Rather than being signs of conflict, Eerkens said, the skulls and calottes may have represented an opposite kind of relationship: one of kinship.
“The data are much more in line with ancestor worship, where sometimes mementos of people were kept and turned into artifacts — bowls, in this case, but we have examples of flutes and whistles [made from human bone] in other cases.”
“These items were probably used in rituals to remember the dead. Some individuals were later buried with these items, or other remains of one of their ancestors.”
To explore this theory, the researchers returned to the subjects’ teeth, where another surprising clue turned up, this time about their diet.
The team analyzed teeth from two of the people who were buried with extra skulls — one male and one female — and focused on their levels of nitrogen, which can provide insights into the quality of nutrition that they received in childhood.

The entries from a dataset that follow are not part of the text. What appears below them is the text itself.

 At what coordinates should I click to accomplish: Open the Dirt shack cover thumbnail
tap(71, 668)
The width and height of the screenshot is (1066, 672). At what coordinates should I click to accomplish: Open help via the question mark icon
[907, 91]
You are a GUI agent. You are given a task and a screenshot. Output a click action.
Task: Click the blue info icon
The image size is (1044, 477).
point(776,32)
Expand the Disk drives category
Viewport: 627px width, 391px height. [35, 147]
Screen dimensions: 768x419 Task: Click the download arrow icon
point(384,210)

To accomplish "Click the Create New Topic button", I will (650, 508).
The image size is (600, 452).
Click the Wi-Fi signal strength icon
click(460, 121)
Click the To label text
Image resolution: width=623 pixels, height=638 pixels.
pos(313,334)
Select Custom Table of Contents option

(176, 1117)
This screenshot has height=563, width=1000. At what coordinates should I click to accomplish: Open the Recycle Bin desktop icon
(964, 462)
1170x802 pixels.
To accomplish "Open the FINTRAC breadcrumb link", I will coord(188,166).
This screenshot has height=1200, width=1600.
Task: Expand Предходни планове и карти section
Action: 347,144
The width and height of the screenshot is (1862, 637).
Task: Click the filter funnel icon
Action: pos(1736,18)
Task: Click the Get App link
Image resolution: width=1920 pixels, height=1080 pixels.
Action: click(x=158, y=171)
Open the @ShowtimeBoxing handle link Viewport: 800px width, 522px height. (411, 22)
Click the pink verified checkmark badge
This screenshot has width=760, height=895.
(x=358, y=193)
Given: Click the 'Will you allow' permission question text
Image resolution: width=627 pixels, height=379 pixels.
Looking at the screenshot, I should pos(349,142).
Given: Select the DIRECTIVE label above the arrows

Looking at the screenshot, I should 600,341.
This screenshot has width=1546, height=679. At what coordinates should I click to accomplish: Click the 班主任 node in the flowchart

High levels of nitrogen found in the deepest, oldest layers of teeth — which form during infancy — correlate with a diet rich in breast milk, Eerkens explained. Low nitrogen levels, meanwhile, suggest a diet consisting of solid foods, such as acorns and roots.
The results showed that both of the people experienced a sudden drop in nitrogen in their diet when they were between 12 months to 21 months old.
To Eerkens, this means that both subjects had been weaned from their mothers, suddenly and at an unusually young age.
“We were surprised to learn that of the two we tested who were buried with an extra skull, both showed that they had been weaned at a very early age, earlier than anyone else we studied at the site,” he said.
This made the team wonder if there was a connection between being separated from a mother at a young age, and being buried with someone else’s head.
“One hypothesis we came up with is that their mothers may have died early, while they were still breastfeeding,” Eerkens said.
“As a result, they may have been adopted into another family.”
By this thinking, removing the skull from one of the person’s parents — whether biological or adopted — and burying it with them, may have been a way to re-unite child and parent after death.
“When the people who had been weaned early died themselves, there may have been conflict about where they should be buried: with their biological kin or their adopted families,” Eerkens explained.
“Burial with an extra skull from either their genetic or adopted families may have been a way to resolve this.”
Of course, such a scenario is purely speculative. But it could be tested, with the help of DNA evidence, Eerkens noted.
In the meantime, he said, the burials at Marsh Creek bear witness to the many forms that veneration can take, some of which may be difficult to recognize across cultures.
“I think it shows the strong connection native Californians had to their ancestors, and how they invested time and ritual effort in expressing that connection,” he said.
“That they kept mementos, like calottes fashioned into skull bowls, speaks to the importance of ancestors and the strong ties people had to their past.
“This is a theme that continues, of course, to the present. Native Californians today continue to have intimate and emotional ties to their ancestors and places that their ancestors lived.”
And the fact that Marsh Creek’s macabre artifacts were once thought to be war trophies is a reminder that, when studying a culture across the millennia, things are not always as they first appear.
“This is how archaeological science works,” Eerkens said.
“We have hypotheses about past human behavior, but we are always trying to falsify those hypotheses using independent lines of data.
“That’s how we advance our knowledge and understanding of the past.”
Eerkens and his colleagues report their findings in the journal American Antiquity.